I'm not trying to have a to at you, OP, but why are you so worked up that there are "...so many immigrants in the UK..." when you yourself are one?

India does _not_ own the monopoly on UK-bound immigration or world immigration in general. People from other countries have just as much reason to come here as you do. 

When I first prepared to immigrate here, I was under no illusion that there would be lots of non-White British here... I admit that I was surprised to see so many orthodox Muslims here (not that there aren't mosques in Canada, but it was an adjustment to see all of the Muslim ladies in hajib and full on face veils). I've since gotten used to it over the last two years that I hardly even notice anymore.

To tell the truth, I would be surprised if there _wasn't_ a large immigrant population here... many of my friends in Canada were immigrants or children of immigrants (mainly from India and Philipines), so I'd expect a Western country like the UK to be similar. While I am the grandchild of immigrants-to-Canada, I am just as Canadian as the first settlers who arrived in the 18th Century, and it's a good thing that my Canadian born/raised friends and I don't feel the same about the immigrants to Canada as you do about the immigration patterns here the UK. 

It also seems to me that the main concentration of immigrants tends to be in the larger cities (London, Birmingham etc) whilst, as Joppa as said, it's more "so called" 'White British' in the not so large cities (at least this is what I've experienced when visiting my husband's family in West Yorkshire).


----------



## LaraMascara (Oct 19, 2012)

Can't we all just get along? 

Who really cares where anyone was born? Why does it even matter? 

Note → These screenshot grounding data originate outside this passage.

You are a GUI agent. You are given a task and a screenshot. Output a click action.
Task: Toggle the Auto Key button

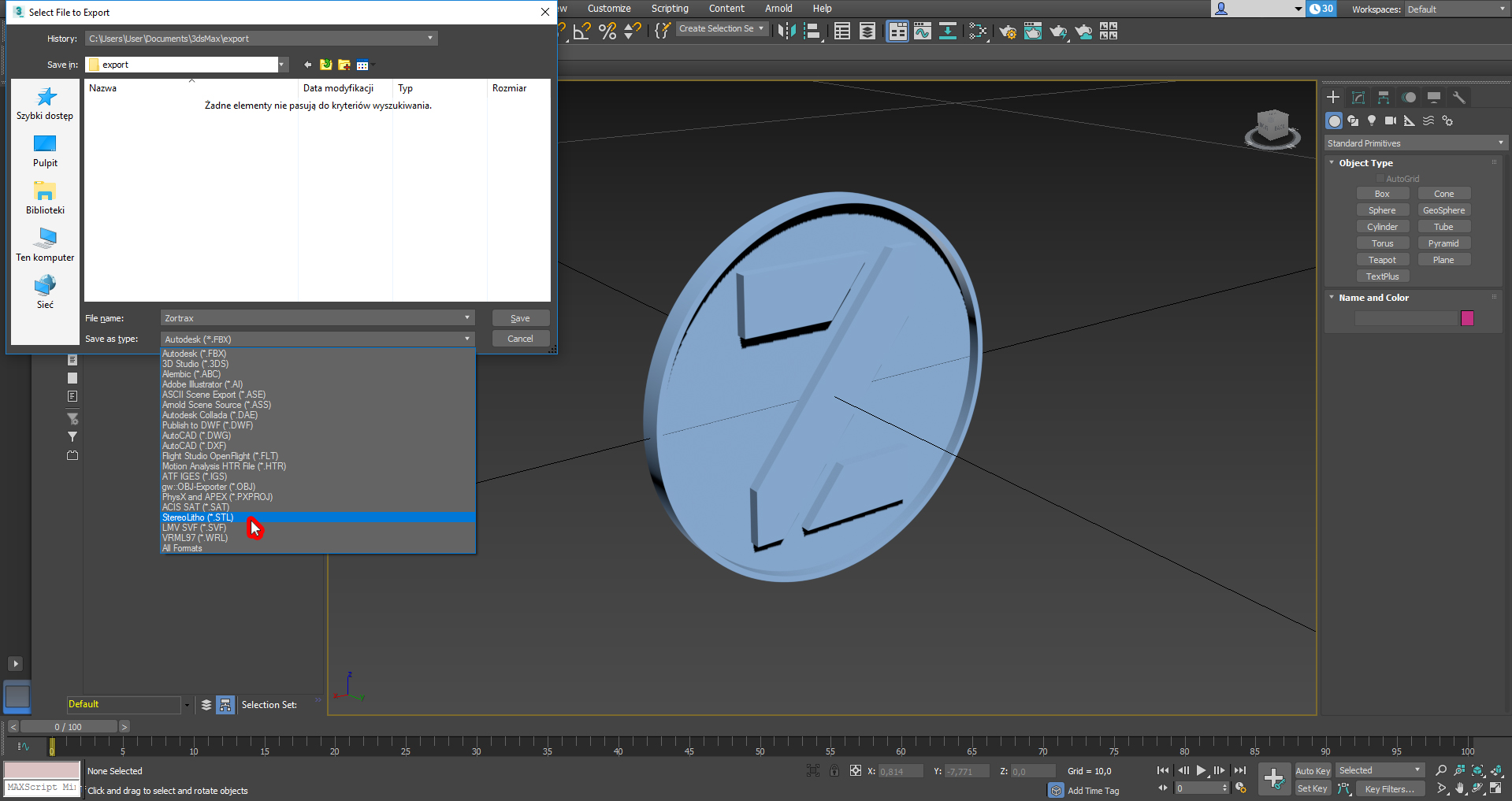1312,771
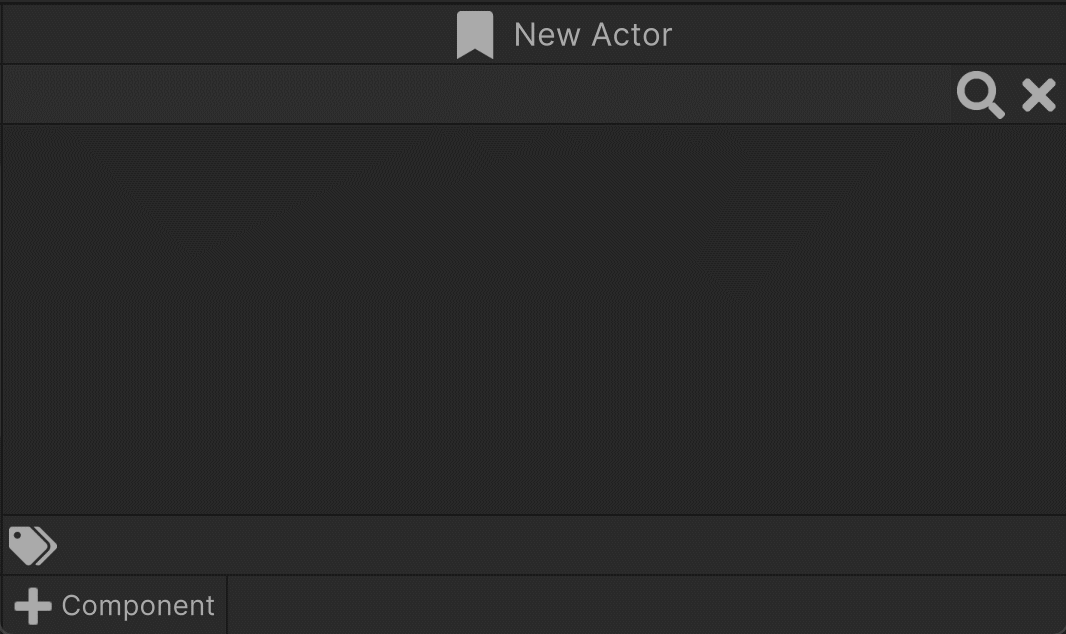Click the magnifying glass search icon
Viewport: 1066px width, 634px height.
click(980, 94)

I don't care if someone was or was not born here, or not born there, or wherever. I care ONLY about individual character. 

Seriously, it is completely irrelevant to me where someone was born. 

It is one, small, thankfully multicultural planet.


----------



## Hertsfem (Jun 19, 2013)

LaraMascara said:


> Can't we all just get along?
> 
> Who really cares where anyone was born? Why does it even matter?
> 
> ...


Who is not getting along?

I think it's important where you were born as that is where your roots are, your ancestry, your childhood memories (in most cases) Proud and patriotic - nothing wrong with that at all! 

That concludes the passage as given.